ES1.5 | Setting, crossing, and transforming scales
Setting, crossing, and transforming scales
Convener: Dragana Bojovic | Co-conveners: Sam Pickard, Marta Terrado, Eulàlia Baulenas

Models’ increasing capabilities to capture environmental phenomena at higher and more joined-up resolutions is blurring formerly distinct boundaries between weather, climate and air quality services. It is well established that the scale of the issue being modelled – e.g., an expected climate change impact – and the scale at which it is governed must be aligned to effectively create change. Yet only recently have real-world issues started to be treated as multi-scalar, requiring a degree of continuity between one type of scale framing and another.

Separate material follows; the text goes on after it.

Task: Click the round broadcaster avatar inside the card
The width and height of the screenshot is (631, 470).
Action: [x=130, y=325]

A lack of awareness that scale framing varies across scientific disciplines, is dynamic, and is a socially and politically constructed process risks delaying the effective deployment of weather, climate and air quality services. For example, the physical sciences often equate spatial and temporal scale with a model resolution, while in the social sciences or ecology scale refers to the conceptual hierarchy of spaces and their interplay to reflect levels of organisation in the real world. Even within the physical sciences, research communities providing air quality and weather forecasts and those providing climate predictions and projections have traditionally worked in silos, using different methods, models, language and, of course, scales. These academic divides make no sense to most practitioners, where planning and decision making often simultaneously considers different time horizons, spatial resolutions, and types of environmental stressor.

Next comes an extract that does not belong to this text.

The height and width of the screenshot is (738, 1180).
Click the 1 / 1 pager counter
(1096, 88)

What’s more, new types of modelling (e.g. seamless and km-scale climate models) are attracting new types of decision makers to these services. While co-production efforts have worked hard to show that one size of service doesn't fit all users, effort is now needed to show that that one scale doesn't fit all either.

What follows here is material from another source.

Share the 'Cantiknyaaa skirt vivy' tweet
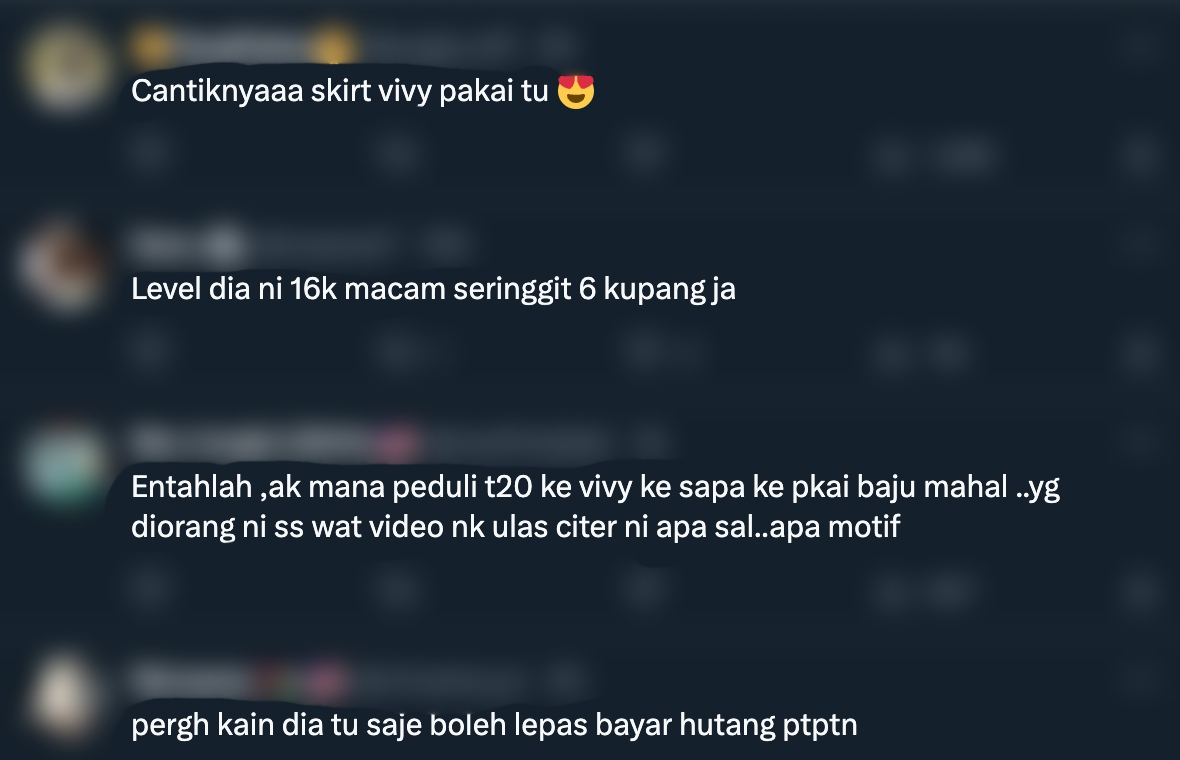Screen dimensions: 1180x760 (1140, 156)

We thus envisage a transdisciplinary session, welcoming submissions from practitioners and researchers to kick-start a collaborative, scale-related, community of practice. As long as each presentation foregrounds the issue of scale, we are open to the background setting it draws on (it may be a model, a co-production experience, a societal need etc.). We aim to actively facilitate the debate around three staging points:

1) Setting scales: Why scale is important to a particular phenomenon/use case, e.g. to:
a) resolve specific environmental phenomena, like urban canyon effects, or
b) align with decision making contexts, like at a municipal or basin level.
2) Crossing scales: How similar information can be provided across different framings of the same dimension, e.g.,
a) seamless climate services providing comparable information across prediction/projection timescales.
3) Transforming scales: Where reframing the scale of an issue can answer different questions or achieve different outcomes, e.g.,
a) zooming in, like overlaying climate predictions with air quality forecasts to map heat–health vulnerabilities, or
b) zooming out, like extrapolating lessons learned during local co-production efforts to designing regional-level services.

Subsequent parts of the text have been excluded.